Que restera-t-il de ces bonnes dispositions soudain retrouvées, une fois la crise passée ? Seul l'avenir le dira. En attendant, il n'est pas inutile de se replonger dans l'analyse qu'Eddy Fougier, politologue, chercheur, consultant indépendant et spécialiste des mouvements contestataires, avait faite de l'agribashing, lors de sa venue, début mars à Longvic, en marge de la session de la chambre régionale d'agriculture.
Systématique, caricatural
L'homme travaille sur la question depuis 2016 et, en février dernier, il a publié Malaise à la ferme. Enquête sur l'agribashing*.
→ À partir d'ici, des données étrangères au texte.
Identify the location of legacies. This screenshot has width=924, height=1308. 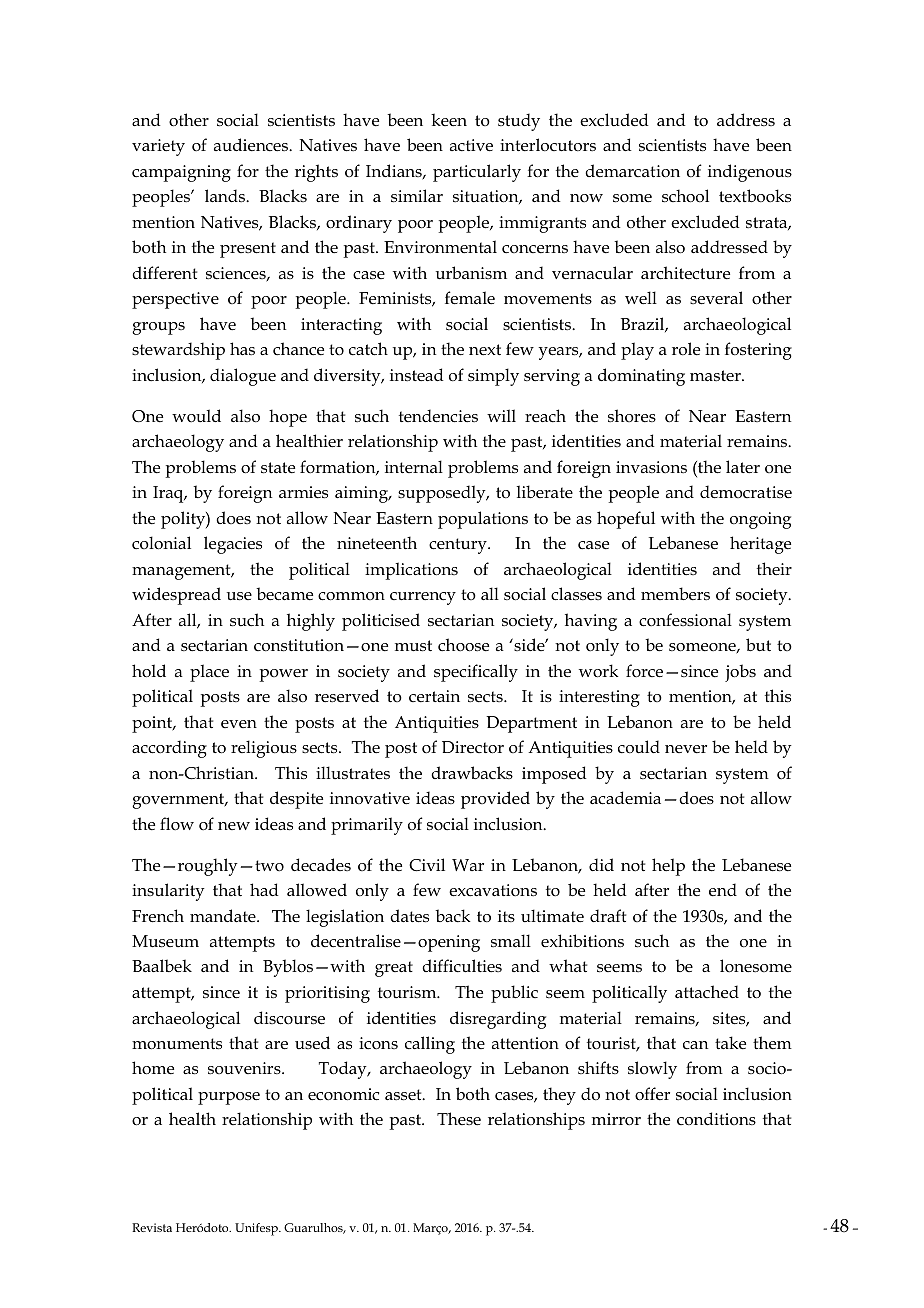
(233, 545).
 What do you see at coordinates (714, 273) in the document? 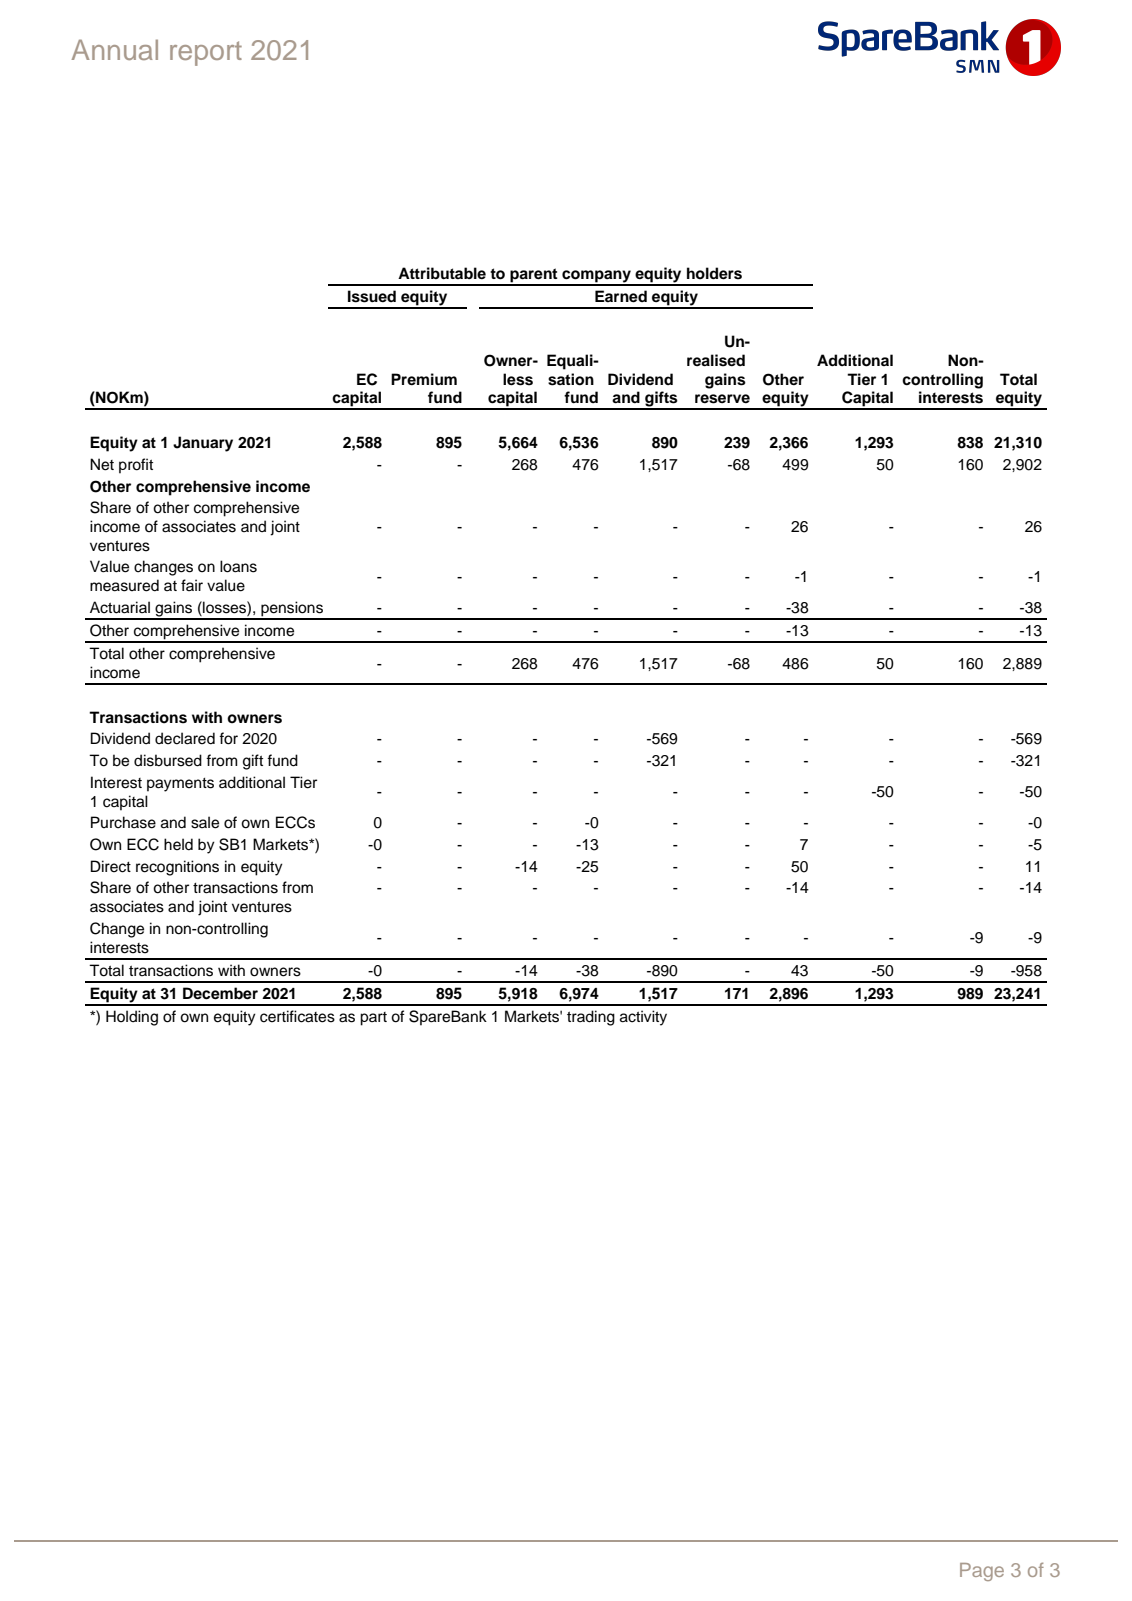
I see `holders` at bounding box center [714, 273].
L'intervenant s'est intéressé aux spécificités de la notion d'agribashing : « Elle a eu un impact que d'autres n'ont pas eu, souligne-t-il, si on la compare, par exemple, au foodbashing visant les industriels de l'agroalimentaire. Je pense que l'agribashing doit être défini de manière strict. Ce qui le caractérise, c'est son côté systématique, caricatural, outrancier dans la critique. Et c'est une critique qui nie par avance tout avis contradictoire, allant parfois jusqu'à l'incitation à des actes malveillants... ». Le chercheur constate également la mutation intervenue dans la critique de l'agriculture conventionnelle (du standard, fermier, aux labels et AOP, NDLR). L'évolution, à ses yeux, est la suivante : « on est passés d'une critique concentrée sur les OGM à celle portant sur les produits phyto et l'élevage : autant de « murs porteurs » de l'agriculture confrontés à une critique à la fois plus radicale et plus visible ». Tout cela intervient dans un contexte d'évolution des attentes sociétales qui, certes, souligne Eddy Fougier « sont réelles (agriculture bio, circuit court, flexitariens...), mais qui émanent aussi de catégories limitées de la société. Dans l'ensemble de la société française, il n'y a pas de tendance générale très nette mais une grande hétérogénéité dans ce domaine ».
Choc salutaire
Alors que faire ? L'agribashing ne pourrait-il pas jouer le rôle d'un électrochoc afin de faire bouger les choses et de parvenir, finalement, à rapprocher l'agriculture des citoyens ? D'autant plus que le chercheur pointe aussi un paradoxe : d'après une récente enquête de l'Ifop, entre 1999 et 2020, le sentiment de confiance de la population globale envers les agriculteurs en France est demeuré largement positif, évoluant entre 66 et 82 %. Il cite également les deux millions d'entrées (peu en villes) réalisées au cinéma par le film "Au nom de la terre", comme autant de signes d'une empathie des citoyens envers ce secteur. En fait, les expressions les plus flagrantes de l'agribashing ont mis en lumière que l'agriculture avait perdu la main sur sa communication.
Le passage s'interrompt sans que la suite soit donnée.